Live Access Server Description

      The U.S.JGOFS Data Management Office (DMO) has been working with the Live Access Server (LAS) ( group at the University of Washington and the National Oceanic and Atmospheric Administration (NOAA) Pacific Marine Environmental Laboratory in Seattle to provide an access and visualization interface for it's data. The LAS was not originally designed for work with non-gridded data sets. In an exciting collaboration, programmers in Seattle and Woods Hole are putting together the additional modules necessary to allow LAS to work with U.S.JGOFS process study profile data. This development comes at a time when the relatively large merged data products are becoming available. The customized LAS interface will allow scientists to navigate and visualize the merged data products in a much more convenient and rapid manner.

      The Live Access Server (LAS) has been providing a means of visualizing, reformatting and selecting subsets of multidimensional scientific data for World Wide Web users since 1994. The initial priorities in designing the LAS were to reduce barriers erected by the size, location and format of files for investigators who wanted to get access to gridded data sets. It uses the Ferret program for data analysis and visualization, but other visualization tools can be used.

      LAS is an easily installed, configurable Web application especially suited to the analysis and visualization of large, gridded environmental data sets. It uses the Ferret program for data analysis and visualization, but other visualization tools can be used. The Live Access Server enables the Web user to:

  • visualize data with dynamically generated graphics
  • request custom subsets of variables in a choice of file formats
  • access background reference material about the data (metadata)
  • compare (difference) variables from distributed locations (with DODS networking)

      LAS is really two separate servers -- a user interface server and a data server. Although both servers usually reside on the same computer, they can be distributed to different machines if desired. The user interface server handles the presentation logic for LAS. It consists of a set of Perl objects at the server, as well as static and dynamically generated HTML, JavaScript, and Java code that are downloaded to the user's Web browser. The browser code allows a user to select a dataset and variable to visualize, as well as geographical regions, view planes, visualization styles, and a variety of other parameters for given variable.
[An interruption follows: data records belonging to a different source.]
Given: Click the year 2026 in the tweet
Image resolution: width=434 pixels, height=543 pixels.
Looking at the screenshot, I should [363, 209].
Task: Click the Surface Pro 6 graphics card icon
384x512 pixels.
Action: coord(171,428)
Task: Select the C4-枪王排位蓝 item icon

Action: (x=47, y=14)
      Once a user decides how he wants a given variable in a given dataset to be presented (as data or visualized), the browser sends a request (composed in XML) to the data server. The data server consists of a set of Perl objects that parse the XML request and call a configured driver for data analysis and visualization. LAS is currently configured to use Ferret as the data analysis and visualization program, but other programs can be substituted. The Ferret driver dynamically creates custom Ferret scripts which are then used by Ferret to visualize or analyze the requested data. The datasets can be on the local machine, or can be accessed remotely through the DODS protocol. The visualized or analyzed data is returned to the user in a variety of formats (as a GIF image, netCDF, ArcView GIS, comma separated values, or plain ASCII).
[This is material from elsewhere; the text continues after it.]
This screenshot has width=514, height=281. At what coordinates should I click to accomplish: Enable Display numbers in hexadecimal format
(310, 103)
      Both the user interface and data servers are configured with one XML configuration file. XML (the Extensible Markup Language) is a markup language that allows a user to store structured data in a text file. It is similar to HTML, but has the advantage of being extensible (through user defined tags) and easier for computer programs to use. A LAS administrator can easily change the configuration of the server by editing this configuration file. After the XML file is edited, the administrator runs a program that generates JavaScript for the user interface, and converts the XML file to a set of relational database tables that are utilized by both the data and user interface servers.

Why use LAS?

      Visualization makes it possible to explore any given data set in a variety of ways with a web browser. Should further analysis be desirable, the subsetting capacity allows the investigator to download small units of data that move efficiently over the Internet. Reformatting makes it simple to incorporate data into the desktop environment. Recent work on the LAS has focused on support for groups of collaborating researchers at disparate locations. LAS supports collaborations by providing common access to reference data sets, shared access to distributed data sets, and the ability to compare distributed data holdings.
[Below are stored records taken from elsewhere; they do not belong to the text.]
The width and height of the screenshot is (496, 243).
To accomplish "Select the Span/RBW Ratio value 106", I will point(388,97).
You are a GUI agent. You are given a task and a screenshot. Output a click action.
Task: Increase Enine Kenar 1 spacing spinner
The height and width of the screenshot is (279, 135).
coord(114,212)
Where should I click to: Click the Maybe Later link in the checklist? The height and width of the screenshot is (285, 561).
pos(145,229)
      The LAS creates a shared virtual data base as a natural extension of its modular design. LAS sites installed at separate locations exchange copies of the metadata that describe the data sets they serve, making each aware of the data sets held by the others. Each is able to direct users' requests to the LAS that serves a particular data set.

      The goal of collaborative research is to create a whole that is greater than the sum of its parts. Data systems can support this goal by bringing information from distributed data sets together for merged calculations. Binary-level access to remote data sets is provided by the distributed ocean data system or DODS. The most extensive collection of distributed ocean data available through LAS is available via the Virtual Ocean Data Hub (VODHub) at


      The LAS was originally used by U.S. JGOFS to provide access to gridded data sets, where data points are fairly regularly distributed in time and space. As part of a collaboration among staff members at the University of Washington, PMEL and the U.S. JGOFS Data Management Office in Woods Hole, LAS capacities have been extended to provide the same sort of access to non-gridded (in situ) data, from process studies and the U.S. JGOFS Synthesis and Modeling Project. This enhanced version of LAS provides access to the DMO merged data products as well as the synthesis and modelling phase (SMP) results.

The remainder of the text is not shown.